Textauszug:

============================================================

Sebastian Kurz spricht ziemlichen Klartext. Er verzichtet auf Beschönigungen und fromme Lügen (soweit erkennbar) und konfrontiert die Einwohner dieses Landes mit unangenehmen Aussagen: Er spricht wiederholt von "Leid, Verzweiflung und Tod", die es geben werde. Man könne bremsen, aber nicht alles verhindern. Er verwendet diese Worte nicht, aber er sagt zwischen den Zeilen, dass die Möglichkeit einer Katastrophe im Raum steht. Ein Minimum sei, dass sich jeder an die Vorgaben hält. Die Situation werde "sehr, sehr lange" dauern. Also Monate, vielleicht sogar bis Jahresende.

============================================================

Vorliegende Zeilen:
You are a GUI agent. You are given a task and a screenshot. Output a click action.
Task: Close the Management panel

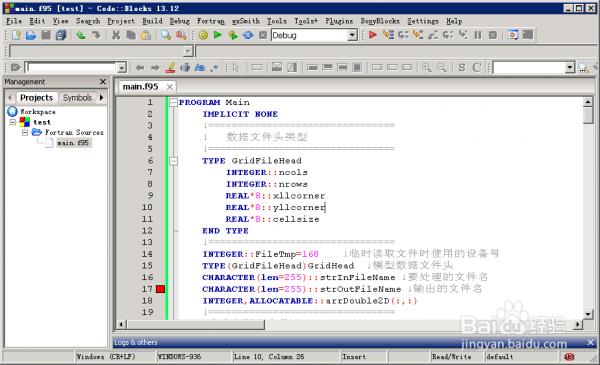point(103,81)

============================================================

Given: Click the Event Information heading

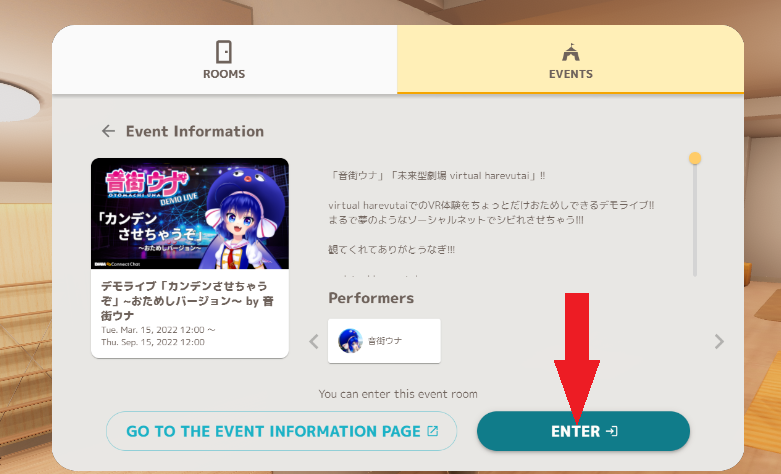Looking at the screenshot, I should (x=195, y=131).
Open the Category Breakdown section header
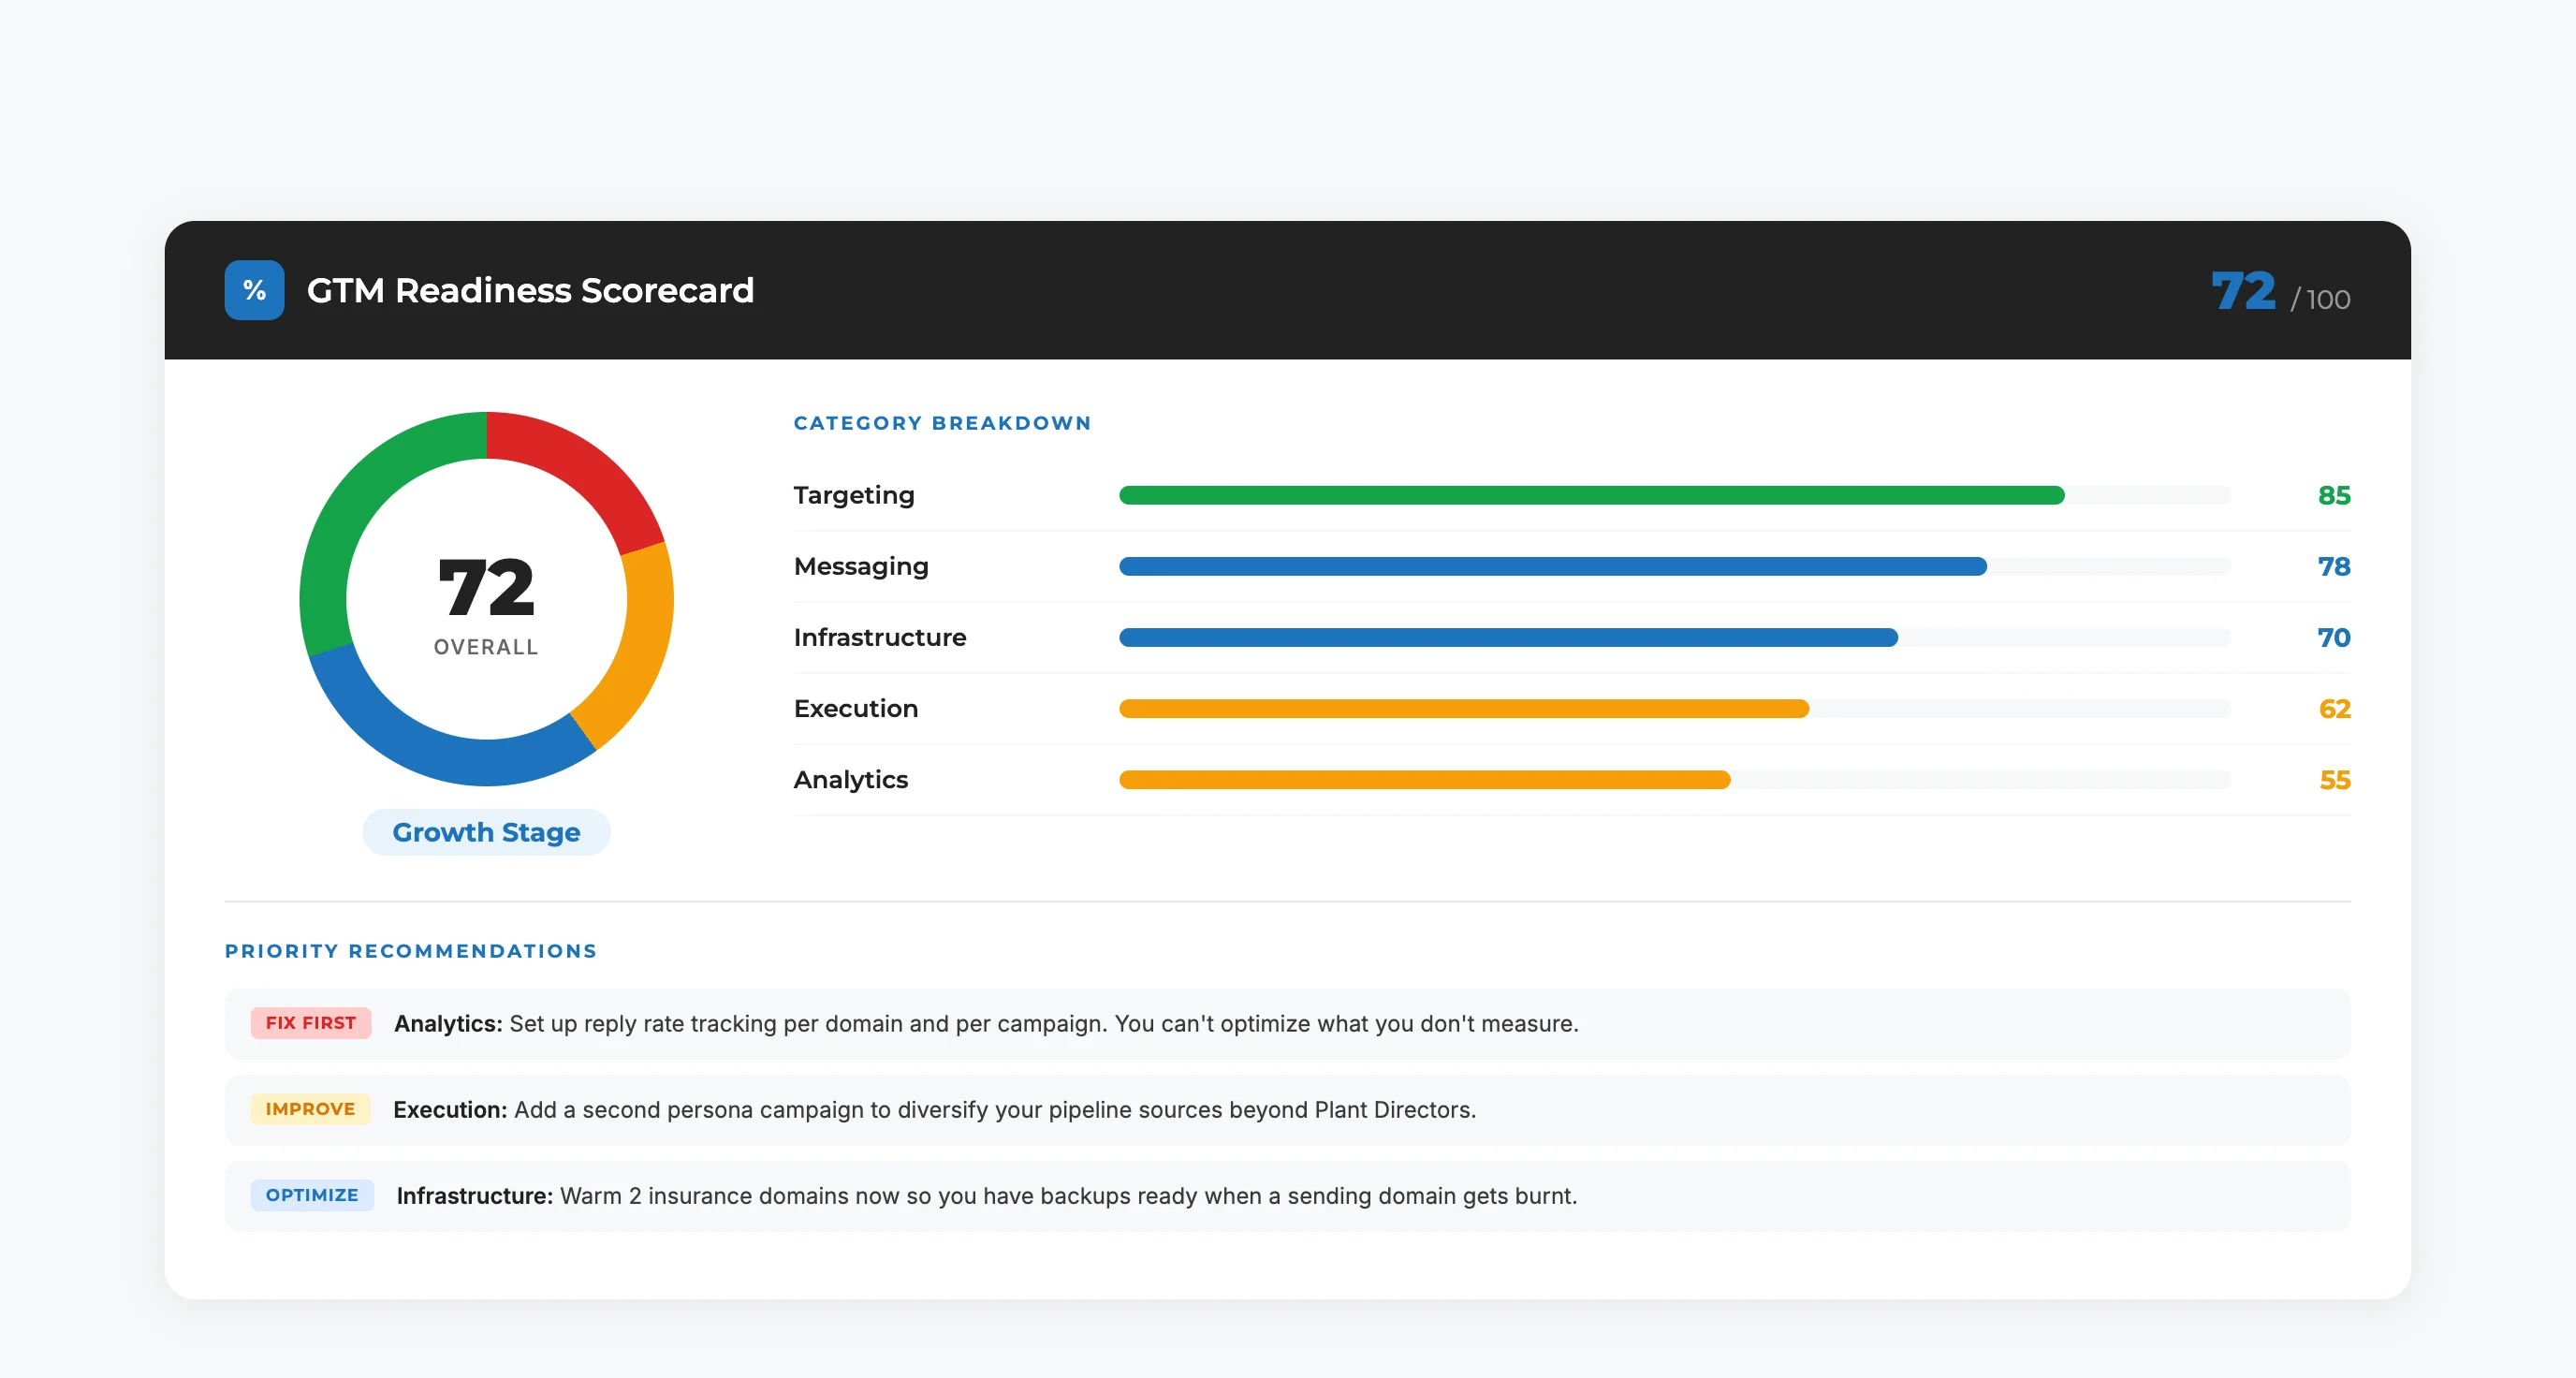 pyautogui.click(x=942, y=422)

============================================================

Arbeitsauftrag 1: Wovon spricht Sebastian Kurz laut dem Textauszug wiederholt, wenn er sagt, was es geben werde?
Arbeitsauftrag 2: Geben Sie den Abschnitt des Textauszugs wortgetreu aus, beginnend mit den Worten "Sebastian Kurz spricht" und endend nach den Worten "sogar bis Jahresende.".

Ergebnis 1: Von „Leid, Verzweiflung und Tod“.

Ergebnis 2:
Sebastian Kurz spricht ziemlichen Klartext. Er verzichtet auf Beschönigungen und fromme Lügen (soweit erkennbar) und konfrontiert die Einwohner dieses Landes mit unangenehmen Aussagen: Er spricht wiederholt von "Leid, Verzweiflung und Tod", die es geben werde. Man könne bremsen, aber nicht alles verhindern. Er verwendet diese Worte nicht, aber er sagt zwischen den Zeilen, dass die Möglichkeit einer Katastrophe im Raum steht. Ein Minimum sei, dass sich jeder an die Vorgaben hält. Die Situation werde "sehr, sehr lange" dauern. Also Monate, vielleicht sogar bis Jahresende.